Newspapers and financial publications regaled readers with Simon successes during the 1980s — among them Anchor Glass. In an article published in October 1988, the Los Angeles Times reported that after Simon helped engineer the Anchor Glass buyout,

"managers cut the work force, slashed expenses and made a successful acquisition." Simon, the Times said, "made more than 100 times his money."

When Anchor Glass purchased the old glass-container division of Anchor Hocking, the transaction was financed with the patented Simon debt formula: $76 million in borrowed money and $1 million investment by Wesray and others. You might think of that kind of arrangement this way:

Let's say you want to buy a house for $100,000. You visit your friendly neighborhood bank and offer to put about $1,500 down. That is not the kind of deal you can get.

But Simon and his associates got a much better one when they organized Anchor Glass. After Anchor Glass borrowed the $76 million, according to documents filed with the United States Securities and Exchange Commission (SEC), $48.5 million of that sum was reloaned to Simon and friends. They, in turn, used $24 million of that money to buy the land and buildings of the various glass plants. Then they leased the land and buildings back to their new company, Anchor Glass, for twenty years.

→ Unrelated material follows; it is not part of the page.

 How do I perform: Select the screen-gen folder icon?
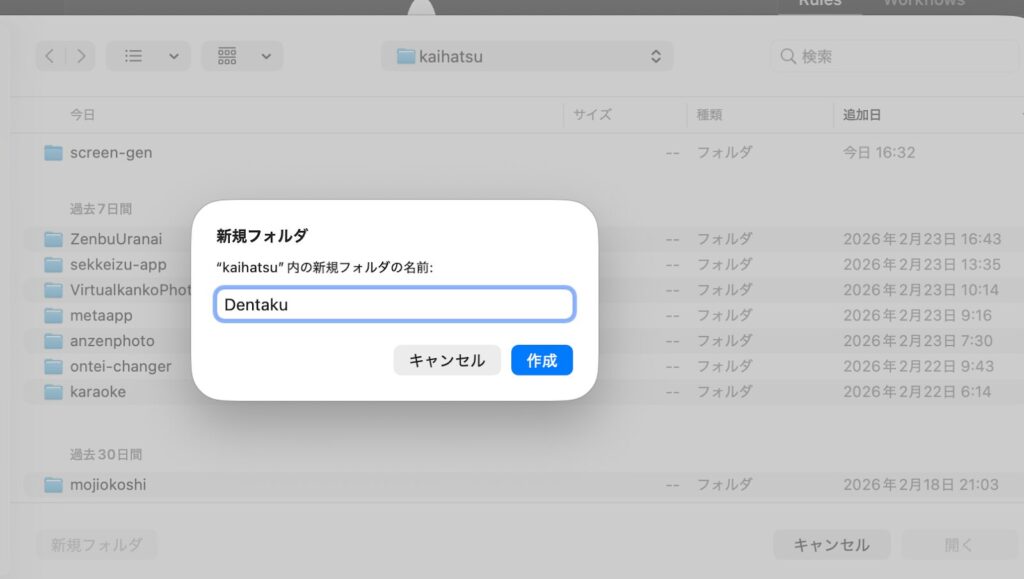click(x=55, y=153)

In other words, the new owner of the glass plants, Anchor Glass, would pay rent on the land and buildings to Simon and the other investors.

There was still more. Simon and his associates bought the furnaces and other glass-making equipment in the various plants in exchange for a note promising to pay $43.6 million. Then they leased the glass-making equipment back to Anchor Glass.

Several years later, Anchor Glass, in a report filed with the SEC, said the transactions were too generous to Simon and the other investors:

"These arrangements were entered into when the company was privately owned, were not the result of arm's-length bargaining and on the whole were not as favourable to the company as could have been obtained from unrelated third parties."

There were other deals. Wesray picked up investment-banking fees for handling the purchase of the glass-container properties and the acquisition of Midland Glass Company. Anchor Glass purchased its casualty and liability lnsurance, and its employee health and benefit insurance, from two brokerage firms in which Simon and his colleagues also held an interest. That was worth more millions of dollars in fees. And finally, there was the Anchor Glass corporate headquarters in Tampa. It, too, was owned by Simon and associates, who leased the building to the company.

In March 1986, Anchor Glass, which had been a private company, offered stock for sale to the public. By February 1988, according to an SEC report, Simon had sold his holdings. His total profits from the deals are unknown. But they run into the tens of millions of dollars.

One more note: In October 1989, Anchor Glass s was sold. The buyer was Vitro, S.A. , a Mexican glass company that ships products into the United States, competing with American-owned companies. Vitro is part of the corporate empire of Mexico's Sada family, which is ranked by Forbes among the world's billionaire families. The Mexican company's first moves included a decision to close the glass plant in Royersford. And another plant in Vernon, California. And another plant in Gulfport, Mississippi. And another plant in San Leandro, California.